*** Records supplied

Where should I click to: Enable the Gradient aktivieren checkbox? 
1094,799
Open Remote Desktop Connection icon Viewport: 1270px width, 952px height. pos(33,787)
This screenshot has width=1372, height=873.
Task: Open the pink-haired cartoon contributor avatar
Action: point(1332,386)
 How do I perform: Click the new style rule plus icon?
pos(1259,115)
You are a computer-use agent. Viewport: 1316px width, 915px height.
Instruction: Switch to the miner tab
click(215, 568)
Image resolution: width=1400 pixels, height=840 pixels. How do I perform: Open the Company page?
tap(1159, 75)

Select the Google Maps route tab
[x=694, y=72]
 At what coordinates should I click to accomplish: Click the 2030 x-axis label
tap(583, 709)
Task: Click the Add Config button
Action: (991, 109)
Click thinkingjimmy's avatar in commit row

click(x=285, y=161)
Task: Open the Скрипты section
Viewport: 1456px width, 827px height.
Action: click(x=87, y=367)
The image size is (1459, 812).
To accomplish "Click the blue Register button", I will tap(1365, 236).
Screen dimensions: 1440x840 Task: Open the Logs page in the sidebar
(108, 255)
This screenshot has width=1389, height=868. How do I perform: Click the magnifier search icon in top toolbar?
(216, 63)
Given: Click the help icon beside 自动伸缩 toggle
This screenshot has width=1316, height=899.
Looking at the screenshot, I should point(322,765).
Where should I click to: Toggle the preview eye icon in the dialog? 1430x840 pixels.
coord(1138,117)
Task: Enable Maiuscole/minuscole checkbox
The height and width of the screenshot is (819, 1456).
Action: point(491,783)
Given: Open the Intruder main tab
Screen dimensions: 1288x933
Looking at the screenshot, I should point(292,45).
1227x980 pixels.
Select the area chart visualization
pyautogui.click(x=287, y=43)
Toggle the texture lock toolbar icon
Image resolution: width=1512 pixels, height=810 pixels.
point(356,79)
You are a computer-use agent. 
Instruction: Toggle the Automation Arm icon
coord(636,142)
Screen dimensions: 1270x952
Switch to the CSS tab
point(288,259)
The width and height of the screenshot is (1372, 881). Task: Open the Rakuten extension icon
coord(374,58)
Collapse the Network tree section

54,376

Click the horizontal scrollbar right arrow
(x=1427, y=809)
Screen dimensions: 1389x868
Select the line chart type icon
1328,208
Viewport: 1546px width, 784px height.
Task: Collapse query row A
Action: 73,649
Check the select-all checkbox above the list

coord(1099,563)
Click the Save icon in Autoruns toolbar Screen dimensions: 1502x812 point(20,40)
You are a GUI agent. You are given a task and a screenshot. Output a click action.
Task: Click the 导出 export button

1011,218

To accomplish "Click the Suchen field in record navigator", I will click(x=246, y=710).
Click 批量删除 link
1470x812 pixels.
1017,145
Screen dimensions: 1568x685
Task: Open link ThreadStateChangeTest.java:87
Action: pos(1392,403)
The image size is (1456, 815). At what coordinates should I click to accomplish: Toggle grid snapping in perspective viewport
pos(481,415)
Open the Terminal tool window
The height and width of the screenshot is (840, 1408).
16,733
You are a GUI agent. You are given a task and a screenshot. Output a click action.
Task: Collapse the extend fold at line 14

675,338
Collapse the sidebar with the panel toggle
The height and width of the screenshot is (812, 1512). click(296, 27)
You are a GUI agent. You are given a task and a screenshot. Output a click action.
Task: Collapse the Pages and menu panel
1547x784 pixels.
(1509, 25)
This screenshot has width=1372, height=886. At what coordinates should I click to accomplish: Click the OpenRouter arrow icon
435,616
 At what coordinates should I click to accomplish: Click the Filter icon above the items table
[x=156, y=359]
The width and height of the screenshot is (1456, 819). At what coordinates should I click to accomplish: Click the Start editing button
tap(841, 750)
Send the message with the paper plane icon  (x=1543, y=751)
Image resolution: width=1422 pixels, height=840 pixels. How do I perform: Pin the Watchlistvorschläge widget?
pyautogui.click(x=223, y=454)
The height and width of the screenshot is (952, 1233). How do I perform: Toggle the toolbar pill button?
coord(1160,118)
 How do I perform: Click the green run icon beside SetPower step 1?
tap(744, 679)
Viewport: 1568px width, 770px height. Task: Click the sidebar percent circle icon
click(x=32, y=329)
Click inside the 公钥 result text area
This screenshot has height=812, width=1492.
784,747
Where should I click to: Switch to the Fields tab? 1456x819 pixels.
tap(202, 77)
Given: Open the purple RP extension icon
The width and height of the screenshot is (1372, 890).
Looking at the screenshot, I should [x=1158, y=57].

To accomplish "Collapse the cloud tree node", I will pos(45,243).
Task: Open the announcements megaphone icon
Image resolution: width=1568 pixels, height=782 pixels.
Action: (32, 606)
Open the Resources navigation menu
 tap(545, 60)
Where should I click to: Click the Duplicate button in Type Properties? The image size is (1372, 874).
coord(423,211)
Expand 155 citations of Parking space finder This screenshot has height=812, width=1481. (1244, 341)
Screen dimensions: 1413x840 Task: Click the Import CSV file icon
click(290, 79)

******

- [Exercise aim]
Find the word "will" in the records, and report each line that has it.

- [Answer to this problem]
To accomplish "Click the blue Register button", I will tap(1365, 236).
To accomplish "Click the Suchen field in record navigator", I will click(x=246, y=710).
To accomplish "Collapse the cloud tree node", I will pos(45,243).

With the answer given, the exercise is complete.